Impact of VAPO molecular sieve configuration on catalytic oxidation of ethyl lactate to ethyl pyruvate and its reaction mechanism

The presence of the template agent within the pore or cage during the synthesis process of the molecular sieve plays a crucial role in the formation of its porous structure. Using triethylamine and diisopropylamine as structure-guiding agents, VAPO molecular sieve with AFI and AEL topologies were synthesized by hydrothermal method. The physical and chemical properties of hierarchical VAPO-5 and VAPO-11 molecular sieves were characterized by XRD, SEM, N2-adsorption desorption, UV–Vis, XPS, NH3-TPD and Py-IR, etc.

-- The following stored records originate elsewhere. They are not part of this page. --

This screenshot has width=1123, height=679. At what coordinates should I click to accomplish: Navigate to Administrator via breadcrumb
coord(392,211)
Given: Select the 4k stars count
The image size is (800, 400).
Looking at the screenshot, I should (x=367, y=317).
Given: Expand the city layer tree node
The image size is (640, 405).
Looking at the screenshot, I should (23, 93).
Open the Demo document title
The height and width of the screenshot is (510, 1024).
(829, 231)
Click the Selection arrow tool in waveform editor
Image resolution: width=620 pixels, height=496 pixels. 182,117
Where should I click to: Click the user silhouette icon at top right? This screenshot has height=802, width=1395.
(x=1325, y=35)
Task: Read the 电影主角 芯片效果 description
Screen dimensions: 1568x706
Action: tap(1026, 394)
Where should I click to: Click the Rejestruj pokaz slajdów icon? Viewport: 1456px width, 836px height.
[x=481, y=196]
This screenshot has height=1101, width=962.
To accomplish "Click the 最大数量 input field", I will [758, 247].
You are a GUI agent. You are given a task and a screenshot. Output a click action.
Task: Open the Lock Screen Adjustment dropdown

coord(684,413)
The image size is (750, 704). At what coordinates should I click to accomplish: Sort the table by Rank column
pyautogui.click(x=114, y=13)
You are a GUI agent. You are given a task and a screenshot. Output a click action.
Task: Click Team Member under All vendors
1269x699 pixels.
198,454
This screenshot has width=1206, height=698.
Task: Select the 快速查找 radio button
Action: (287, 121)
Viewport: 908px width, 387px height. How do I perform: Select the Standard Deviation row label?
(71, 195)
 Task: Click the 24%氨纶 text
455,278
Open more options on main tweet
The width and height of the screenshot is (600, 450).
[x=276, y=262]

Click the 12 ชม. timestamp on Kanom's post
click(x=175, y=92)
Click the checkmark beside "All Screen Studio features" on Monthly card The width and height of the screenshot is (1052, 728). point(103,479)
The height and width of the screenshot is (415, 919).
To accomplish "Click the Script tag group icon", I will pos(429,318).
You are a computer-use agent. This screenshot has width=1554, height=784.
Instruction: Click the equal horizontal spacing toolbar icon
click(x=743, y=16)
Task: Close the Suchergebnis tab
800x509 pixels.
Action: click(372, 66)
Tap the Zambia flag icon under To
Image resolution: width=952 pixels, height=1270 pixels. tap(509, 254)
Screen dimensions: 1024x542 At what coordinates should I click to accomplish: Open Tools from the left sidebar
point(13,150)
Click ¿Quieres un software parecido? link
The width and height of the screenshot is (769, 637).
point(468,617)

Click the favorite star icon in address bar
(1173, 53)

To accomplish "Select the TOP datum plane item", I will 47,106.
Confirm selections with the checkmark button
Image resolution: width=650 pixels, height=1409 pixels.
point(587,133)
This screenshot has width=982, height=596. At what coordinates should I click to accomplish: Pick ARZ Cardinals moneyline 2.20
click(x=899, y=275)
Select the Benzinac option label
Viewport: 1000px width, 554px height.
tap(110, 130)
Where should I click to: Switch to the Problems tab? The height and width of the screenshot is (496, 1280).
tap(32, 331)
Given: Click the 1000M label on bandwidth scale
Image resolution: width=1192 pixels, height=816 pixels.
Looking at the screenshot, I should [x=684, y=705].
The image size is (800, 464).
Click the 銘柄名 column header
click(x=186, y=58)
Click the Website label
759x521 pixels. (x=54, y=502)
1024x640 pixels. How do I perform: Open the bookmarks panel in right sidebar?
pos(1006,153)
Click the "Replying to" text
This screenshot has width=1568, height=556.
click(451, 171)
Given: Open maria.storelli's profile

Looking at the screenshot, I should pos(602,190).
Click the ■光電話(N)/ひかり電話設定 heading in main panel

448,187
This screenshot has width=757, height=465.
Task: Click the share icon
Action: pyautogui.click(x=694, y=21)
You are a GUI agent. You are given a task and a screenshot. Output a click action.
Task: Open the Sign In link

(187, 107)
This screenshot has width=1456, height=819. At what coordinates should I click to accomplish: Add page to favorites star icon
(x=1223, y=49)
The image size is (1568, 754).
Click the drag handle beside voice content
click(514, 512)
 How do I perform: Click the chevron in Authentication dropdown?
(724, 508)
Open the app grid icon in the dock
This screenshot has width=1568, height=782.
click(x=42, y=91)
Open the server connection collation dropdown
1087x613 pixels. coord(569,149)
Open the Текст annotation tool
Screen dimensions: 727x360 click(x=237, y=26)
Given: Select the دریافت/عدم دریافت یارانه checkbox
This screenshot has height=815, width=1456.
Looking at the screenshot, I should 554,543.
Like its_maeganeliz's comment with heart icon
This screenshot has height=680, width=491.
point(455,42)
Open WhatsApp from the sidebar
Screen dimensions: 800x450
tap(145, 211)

It was verified that V isomorphically displaced the P-site of the molecular sieve in pentavalent form, and more acid sites were obtained on the surface of VAPO-5 molecular sieve. This is closely related to the performance of the catalytic oxidation of ethyl lactate to ethyl pyruvate. The activity evaluation showed that the VAPO-5 molecular sieve outperformed the VAPO-11 molecular sieve in terms of catalytic performance. The theoretical study on the reaction mechanism showed that the rate-determining step energy barriers of the catalytic oxidation of EL to EP were 118.7 kJ/mol and 150.18 kJ/mol, respectively. They were consistent with the apparent activation energies of 98.92 kJ/mol and 119.24 kJ/mol obtained by kinetic experiments. The conjecture of the reaction mechanism was confirmed in which the VAPO molecular sieve adsorbs H2O2 molecules and produces surface reactive oxygen species, thus promoting the catalytic oxidation of EL to EP.